Thursday, October 8, 2015

Refocus

And on these days we remember that the smallest steps make up the greatest journey, and that if it isn't challenging, it isn't worth the reward and satisfaction in the end.

Saturday, October 3, 2015

Pumpkin Pancetta Risotto

It's officially fall in Chicago, and that means it's time to switch up your food choices to seasonal ones.  That includes, of course, everything pumpkin!  So far I've made pumpkin pie, pumpkin pancakes, and today it was Pumpkin Risotto!
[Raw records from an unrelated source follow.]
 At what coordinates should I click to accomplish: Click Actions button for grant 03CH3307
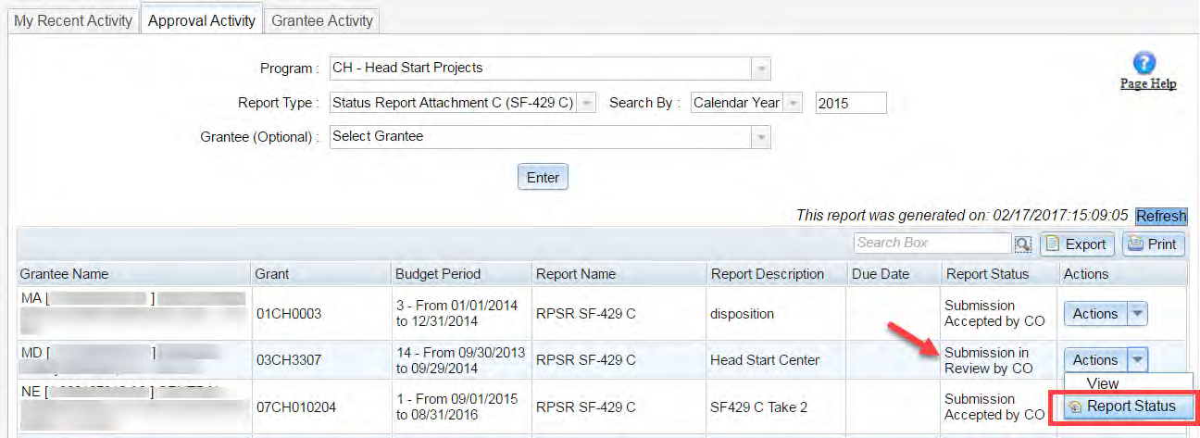pos(1095,360)
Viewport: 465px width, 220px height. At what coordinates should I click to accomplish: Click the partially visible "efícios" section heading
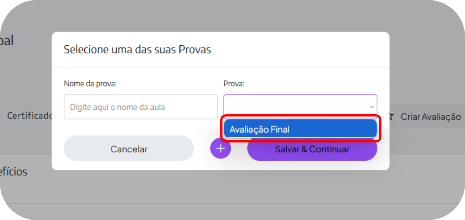pyautogui.click(x=13, y=172)
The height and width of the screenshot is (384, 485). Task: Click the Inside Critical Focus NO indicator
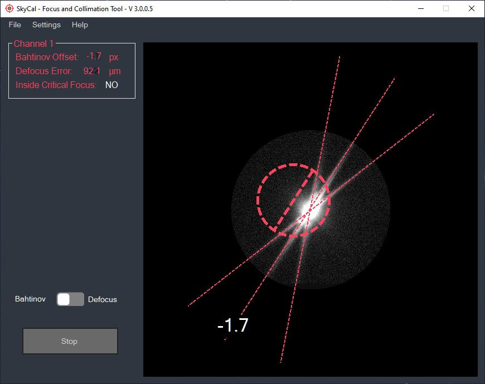click(x=111, y=85)
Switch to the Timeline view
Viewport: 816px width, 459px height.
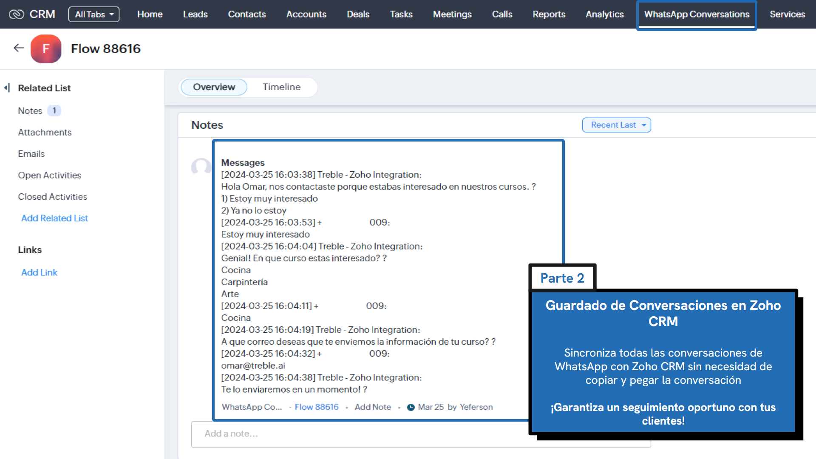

I'm not really one for official recipes, so this is measure-less pumpkin pancetta risotto:

2 cups Arborio rice
Water with about 1/2 cup unsweetened almond milk
2 Chick'n (vegan chicken) broth cubes
Pancetta (or bacon) cut in small pieces
Carrots (I used 1 1/2 carrots and just shaved the pieces into the rice, but you could chop them)
3/4 can pumpkin
Fresh Sage
Pepper
Salt
Nutmeg
Cinnamon
Parmesan (option, but be sure it's the real cheese and not pre-shredded.  It's yummier that way)

Basically, if you've never made risotto before, be sure you have a large enough skillet or a large pan because you'll need to held the rice and ALL the water you'll need.  It will also take about 30-60 minutes, so be sure you have the time!

At the same time you're sautéing your rice, pancetta, pumpkin and veggies, start the water on a boiler to bring it almost to a boil.  You want to be sure you add HOT water to your risotto to allow it to cook properly.

Once the pancetta's more or less cooked, start adding water about 1 cup at a time.  The pancetta will finish cooking if it's not done when you add the water.  I also add the milk right way with the first cut of water.  Stir every few minutes, moving the rice around to soak up all the water but also giving it time to actually soak up the water.  As the water is about 3/4 absorbed by the rice, add another cup of water.  Continue to do this until you have well-cooked risotto.  You will probably add double or triple the water as you had rice, so be sure you keep enough warm water in the pot so you don't run out!

Then, when it's done, turn off the burner and let it sit about 10 min to pick up all the flavors.  Serve in a bowl and enjoy!  Top is freshly shredded parmesan cheese if you have some (the real kind!).  Happy Holiday Eating!